Raquel Lyra define número mínimo de vagas para reserva de cotas em concursos públicos

Governadora Raquel Lyra definiu a partir de quantas vagas de concurso serão ofertadas reservas de cotas, criando um número mínimo de chamamentos

Cynara Maíra

por Cynara Maíra

Publicado em 08/07/2026, às 12h11 - Atualizado às 12h45

Gabarito de prova preenchido ao lado de lápis, caderno, calculadora e um óculos

Raquel Lyra publicou um decreto que torna obrigatória a reserva de cotas sempre que um concurso público estadual ofertar três ou mais vagas por cargo ou área.

A regulamentação mantém o percentual global de 30% para ações afirmativas, mas autoriza ultrapassar o limite para garantir o arredondamento correto das subcotas.

A medida altera o decreto de 2025 e busca padronizar os critérios de corte das comissões organizadoras para evitar recursos e disputas administrativas.

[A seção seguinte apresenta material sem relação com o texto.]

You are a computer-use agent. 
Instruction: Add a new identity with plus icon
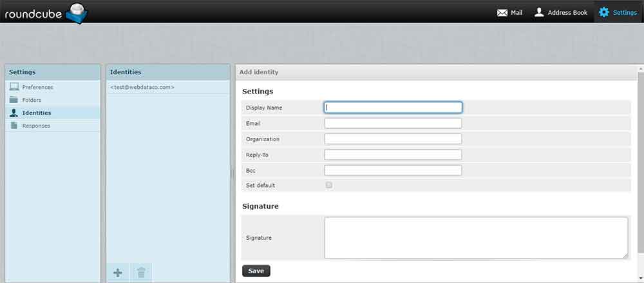[118, 273]
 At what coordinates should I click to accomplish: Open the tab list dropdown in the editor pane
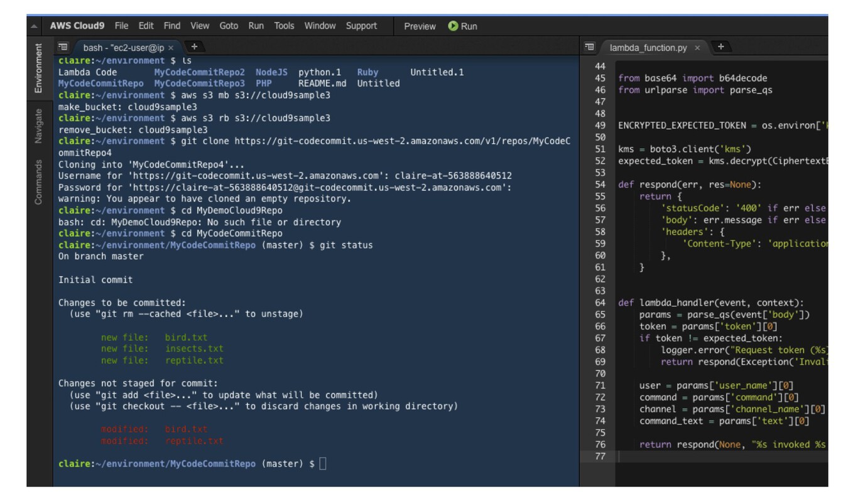[589, 46]
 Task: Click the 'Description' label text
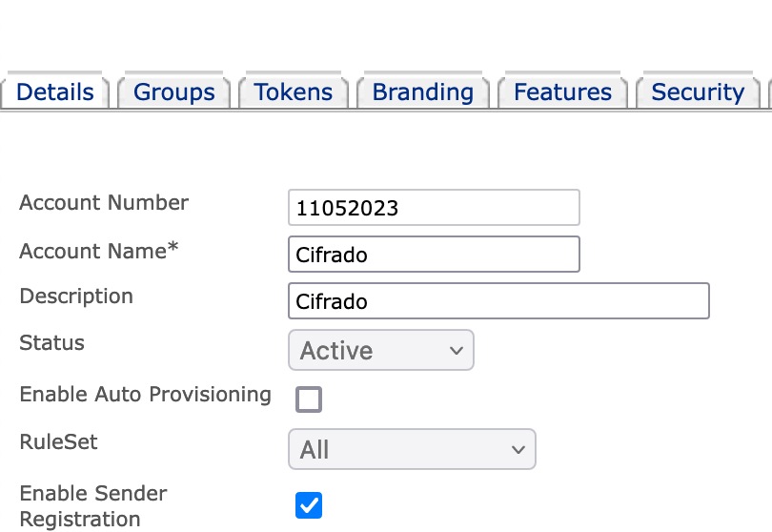(76, 297)
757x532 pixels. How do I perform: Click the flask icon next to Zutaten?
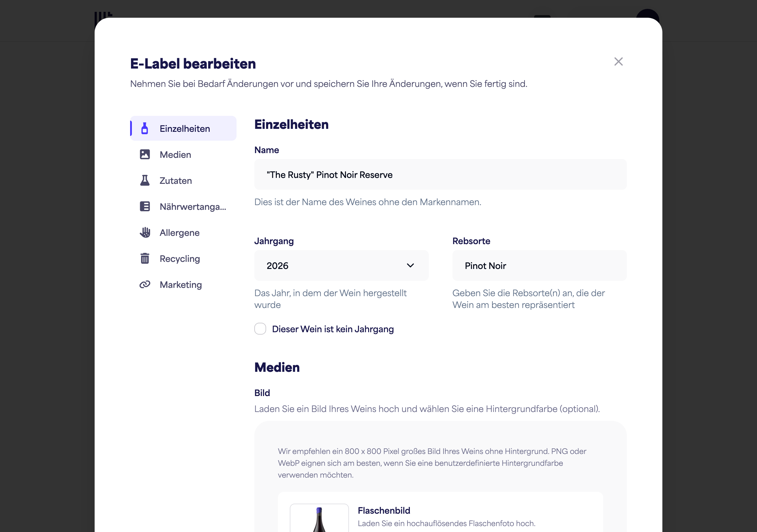click(x=145, y=181)
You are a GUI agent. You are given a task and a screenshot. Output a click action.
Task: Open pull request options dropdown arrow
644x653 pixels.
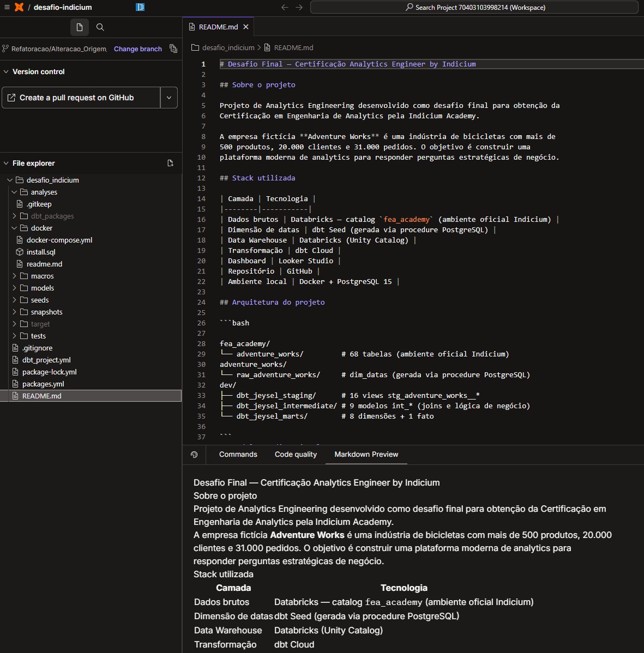click(x=169, y=98)
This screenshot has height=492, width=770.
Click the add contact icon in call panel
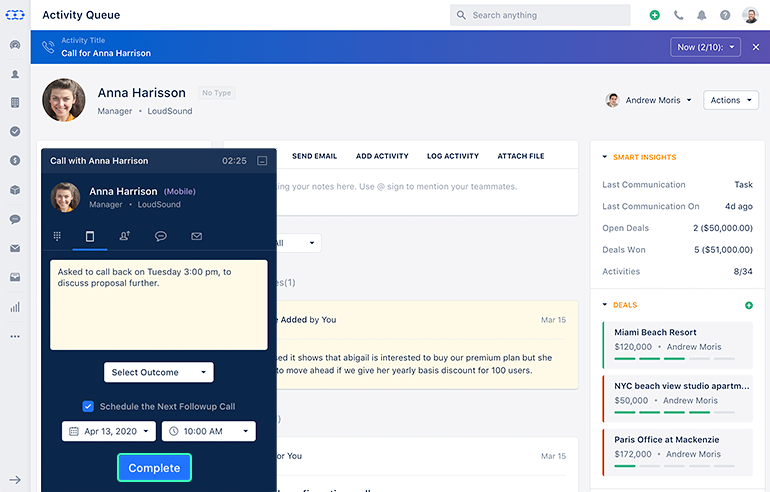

O sistema de cotas vigente no estado distribui as vagas entre pessoas pretas e pardas (25%), indígenas (3%) e comunidades quilombolas (2%).

A governadora Raquel Lyra (PSD) assinou um decreto para estabelecer que a reserva de vagas para cotas afirmativas em concursos públicos estaduais ocorra sempre que um cargo ofertar três ou mais vagas.

A medida consta na edição do Diário Oficial do Estado desta quarta-feira (08) e altera a regulamentação aplicada na administração direta, autarquias, fundações e empresas públicas de Pernambuco.

Com a nova diretriz, o percentual global de reserva fica em 30% do total de postos dos certames, com acréscimos quando o cálculo for indispensável para garantir a aplicação correta das frações destinadas a cada subcota, sob os critérios de alternância e proporcionalidade.

A ideia da decisão da governadora é  unificar os critérios de corte e arredondamento das vagas para evitar contestação administrativa nos próximos editais.

Na divisão das ações afirmativas, desde a segunda metade do ano passado, Pernambuco destina 25% das vagas de seleções para pessoas pretas e pardas, 3% para indígenas e 2% para quilombolas. A gestão já tinha um processo de cotas para pessoas com deficiência, que garante 5% das vagas. 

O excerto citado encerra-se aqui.